Plaintiffs argue that substantial events occurred within the Eastern District in that the PMMB: created Area # 1, which exists entirely within the Eastern District; set the minimum consumer prices to be paid within the Eastern District; used data from milk dealers within the Eastern District to set the minimum prices; and because all allegedly unconstitutional overcharges to the School District are made within the Eastern District. In addition, according to Plaintiffs, all of the evidence to support their claims is within the Eastern District. Defendants assert that because the PMMB sits in the Middle District and because the capital is in the Middle District that venue is proper there. They argue that only the impact of acts taken within the Middle District are felt in the Eastern District. Impact, they argue is insufficient to vest venue. Leroy v. Great Western United Corp., 443 U.S. 173, 184, 99 S.Ct. 2710, 2716, 61 L.Ed.2d 464 (1979).

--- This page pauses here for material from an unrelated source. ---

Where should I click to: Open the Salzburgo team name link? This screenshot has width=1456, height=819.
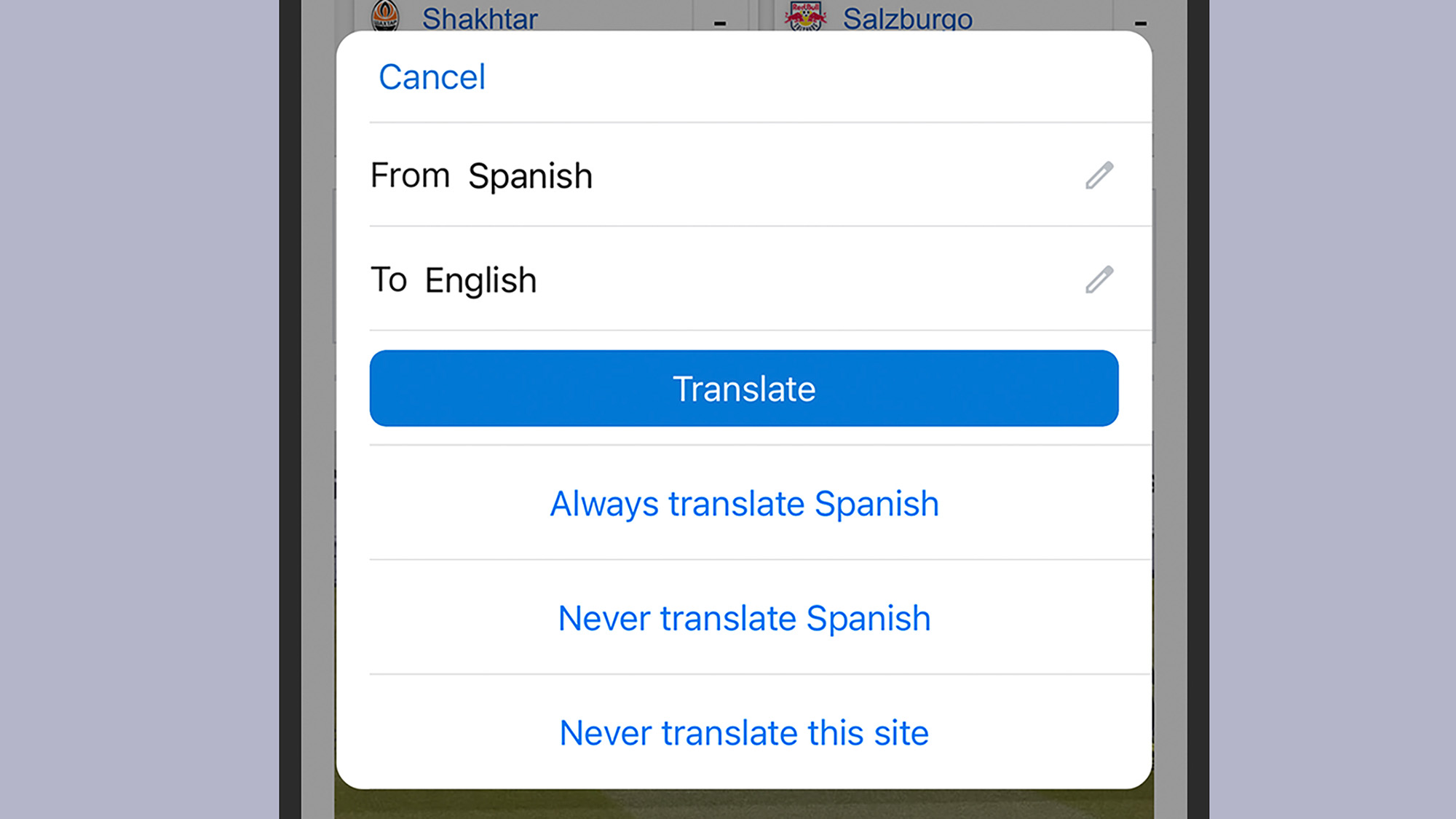point(907,17)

Defendants' argument ignores the fact that under the 1990 Amendments to (b)(2), a case need not be tried in the best place, but merely a place with substantial contacts. The "`fact that substantial activities took place in district B does not disqualify district A as proper venue as long as substantial activities took place in A, too ... even if it is shown that the activities in B were more substantial.'" Database America v. Bellsouth Advertising & Publ., 825 F.Supp. 1216, 1224 (D.N.J.1993) (quoting Siegel, Commentary of 1990 Revision of Subdivisions (a), (b), and (e), in 28 U.S.C. 1391, at 4.)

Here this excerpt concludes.